If there was family discord, the destructive cycles with siblings and/or parents are now stopped and communication is deliberately slowed down to include mediated conversations, letter exchanges, and intermittent visits.
This completely changes the dynamic and stops parents and teens from engaging in the same ineffective communication patterns used before. It is as if a pause button is pushed, and teens eventually are able to move away from their rigid perspectives and look at their relationships from a new and clear vantage point.
They begin to gain perspective on life events that may have created trauma, or on their contribution to the “mess” their lives have become. They learn about their own unique emotional and cognitive make up and their problems or limitations as a starting point for the journey forward.
5 Goals of Therapeutic Boarding Schools
1. Evaluation.

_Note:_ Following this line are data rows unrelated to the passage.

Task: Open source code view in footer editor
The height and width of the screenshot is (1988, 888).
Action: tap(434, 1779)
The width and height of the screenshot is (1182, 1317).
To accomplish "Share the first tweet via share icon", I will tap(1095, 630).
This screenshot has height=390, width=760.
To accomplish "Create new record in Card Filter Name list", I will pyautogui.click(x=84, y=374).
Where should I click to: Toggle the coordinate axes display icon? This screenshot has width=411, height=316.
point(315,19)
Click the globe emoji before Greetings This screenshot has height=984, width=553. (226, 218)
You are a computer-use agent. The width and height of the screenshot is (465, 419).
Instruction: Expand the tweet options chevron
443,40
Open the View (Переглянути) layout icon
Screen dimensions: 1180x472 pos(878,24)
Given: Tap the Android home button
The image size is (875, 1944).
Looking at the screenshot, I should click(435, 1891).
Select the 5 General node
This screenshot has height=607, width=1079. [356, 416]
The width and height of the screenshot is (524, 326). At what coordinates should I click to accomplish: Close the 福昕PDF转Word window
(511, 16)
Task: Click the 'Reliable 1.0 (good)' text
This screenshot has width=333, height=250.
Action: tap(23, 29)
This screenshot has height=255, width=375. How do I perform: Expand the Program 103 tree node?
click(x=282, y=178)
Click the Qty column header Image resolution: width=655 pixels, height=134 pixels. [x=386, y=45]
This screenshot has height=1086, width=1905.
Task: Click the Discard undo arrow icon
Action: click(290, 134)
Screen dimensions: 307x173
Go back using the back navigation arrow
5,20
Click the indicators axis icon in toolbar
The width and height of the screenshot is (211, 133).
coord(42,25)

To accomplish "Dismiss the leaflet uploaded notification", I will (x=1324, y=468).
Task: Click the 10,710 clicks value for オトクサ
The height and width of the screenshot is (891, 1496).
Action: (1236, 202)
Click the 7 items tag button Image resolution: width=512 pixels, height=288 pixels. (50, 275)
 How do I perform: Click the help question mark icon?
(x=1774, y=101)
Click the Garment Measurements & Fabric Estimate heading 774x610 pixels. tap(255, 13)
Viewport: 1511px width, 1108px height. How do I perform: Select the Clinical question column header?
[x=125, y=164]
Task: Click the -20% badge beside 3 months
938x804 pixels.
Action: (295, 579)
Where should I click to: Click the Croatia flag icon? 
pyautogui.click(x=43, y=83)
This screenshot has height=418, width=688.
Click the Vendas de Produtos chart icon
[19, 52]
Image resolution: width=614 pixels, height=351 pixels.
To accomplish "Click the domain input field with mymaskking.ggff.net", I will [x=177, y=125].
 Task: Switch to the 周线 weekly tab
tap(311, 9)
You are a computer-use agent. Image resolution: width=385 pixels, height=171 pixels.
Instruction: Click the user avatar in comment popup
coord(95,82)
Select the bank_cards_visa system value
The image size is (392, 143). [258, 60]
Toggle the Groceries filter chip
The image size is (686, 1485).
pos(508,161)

Your teen (once removed from their home environment and peer influences) will likely have a comprehensive evaluation to assess emotional, behavioral, medical, and social needs, and support these needs accordingly and safely.
2. Treatment plan. Determining the right residential treatment program for your teen includes finding one that can meet his/her individual needs. Residential programs will design an individualized treatment plan that puts into place interventions that help your teen attain their goals.
3. Therapy. When your child was at home, it is likely he/she either refused to attend counseling, maybe manipulated the therapist, or possibly simply didn’t engage with them. While in residential treatment, your child will be attending both individual and group therapy to help them through their healing process.
Now that your teen is in a therapeutic setting, it is more difficult for them to keep up their walls. These therapists are trained to work with youth that are difficult to breakthrough.
4. Family involvement “peacefully”. Well-rounded residential programs encourage and provide opportunities for family therapy and contact through on-site visits, home passes (when the time comes), telephone calls and other modes of communication. Trained staff is always available to help navigate issues of concern for both the parents and when/if the teenager gets upset from meetings or letters.
Most residential treatment programs and therapeutic boarding schools also offer parenting and family workshops. These can be extremely beneficial in making the transition back home.
5. Builds self-worth. Residential treatment programs not only offer clinical teams to help your teen emotionally, most provide additional behavioral therapy through enrichment programs. These are designed to help your teen develop coping skills as well as building self-esteem to make better choices in life.